Center Valley: Top Cut Steakhouse (August 2019)



My spouse and I dined at Top Cut for an early dinner on a Saturday evening in mid-August 2019, then again in late November 2019. Top Cut is open for dinner only on Mondays through Saturdays (closed on Sundays and Mondays). Diners can reserve a spot using the online Open Table reservation system; however, we arrived as walk-ins and sat at the bar (which became quite crowded as the nights progressed, with many diners eating full meals there, which created a bit of gridlock for guests who arrived early for their reservations and hoped to enjoy a drink at the bar).

Top Cut opened in August 2016 in the Promenade Shops at Saucon Valley on the third floor of the building that houses Melt restaurant on the two floors below (the Top Cut space is accessible by elevator). Top Cut occupies the space that was previously home to Level 3 nightclub/lounge, although it has had extensive renovations since that time. Top Cut is operated by the Paxos restaurant group, which also operates downstairs property Melt, across-the-street neighbor Torre, Blue Grillhouse in Bethlehem Township, and Firepoint Grill in Newtown Square. 

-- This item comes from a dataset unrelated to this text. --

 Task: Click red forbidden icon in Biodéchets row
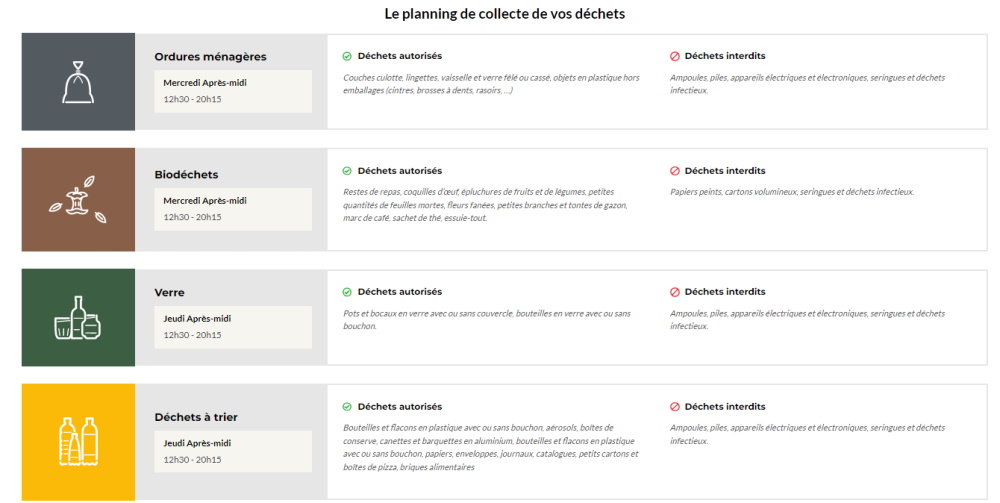(x=675, y=171)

Because Top Cut enjoys a corner location, two sides of the space offer floor-to-ceiling windows (the view is mostly of parking lot and shops, but guests can catch a peek of the fields and landscape and sunset beyond). The bar area occupies at least a third of the floor space, with a large rectangular bar surrounded by raised booths (two of which are semi-circular). A high-top communal table near the semi-open kitchen allows patrons can catch a glimpse of the chefs at work. The main dining area is L-shaped, with raised booths and tables; one end of the L can be closed off for private dining. Top Cut seats about 170 patrons at a time. Padded leather booths, an extensive wine “cellar” (over 5,000 bottles!), white tablecloth-clad tables, some wood floors, as well as black-and-white tiled floors, tray ceilings, and interesting lighting complete the sophisticated look. 

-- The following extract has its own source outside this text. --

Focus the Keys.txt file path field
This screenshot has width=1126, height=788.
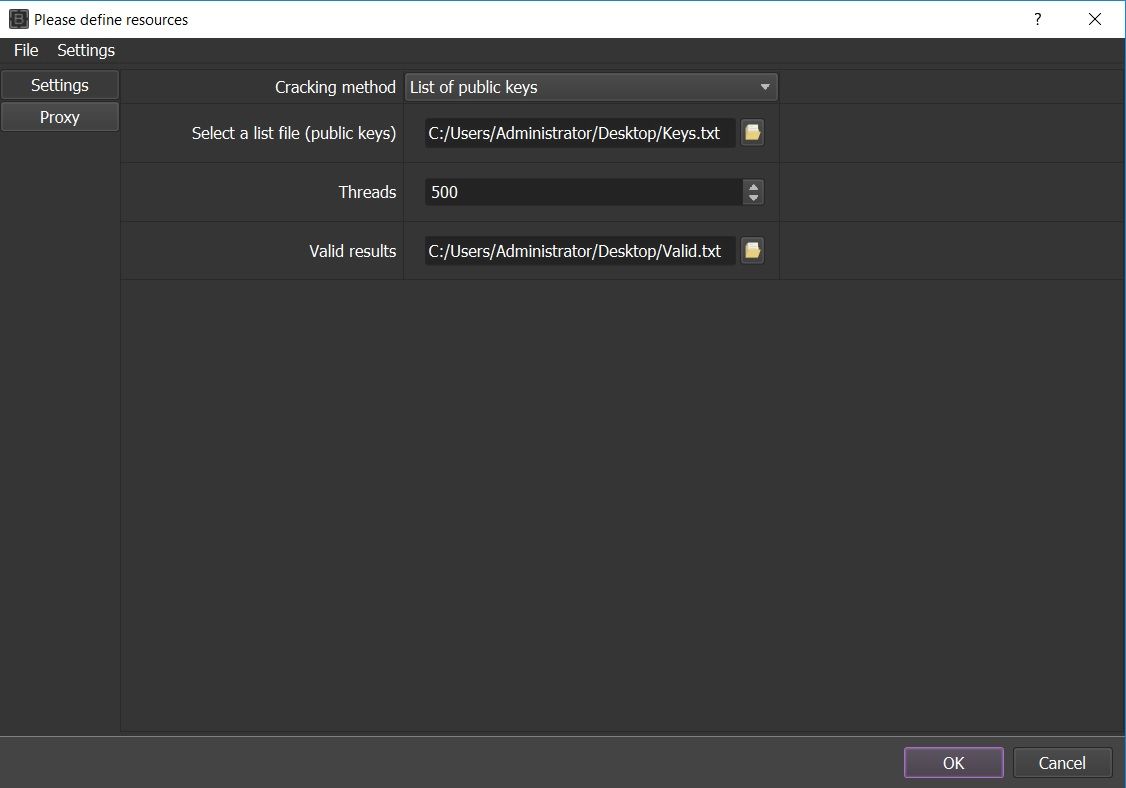(580, 133)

Top Cut offers a steakhouse menu, with proteins served a la carte from the side dishes (including creamed spinach, scalloped potato gratin, mashed potatoes, cauliflower, asparagus, brussel sprouts, mushrooms), sauces (such as béarnaise, au poivre), and toppings (like lobster and crab). Complete entrees are also available (fish, chicken, lamb.). We often cook delicious steaks at home (at a much more reasonable cost), so we chose to order from the appetizer menu instead. On our first visit, we started with the lump crab cake (with absolutely no fillers) and the scallops (served atop cauliflower puree), followed by the Asian boneless short rib (plated atop a yummy colorful slaw) and the applewood-smoken bacon steak (served with tomatoes atop frisee). We finished our meal with the excellent Grand Marnier souffle (note that it takes 20+ minutes to bake). On our second visit, we ordered many of the same appetizers, but finished our meal by sampling the fantastic coconut cake. Service at the bar was top-notch, even though the bartenders were extremely busy on the nights that we dined.

We loved our bar-top dining experience at Top Cut, and we will gladly return to try some of their other appetizers.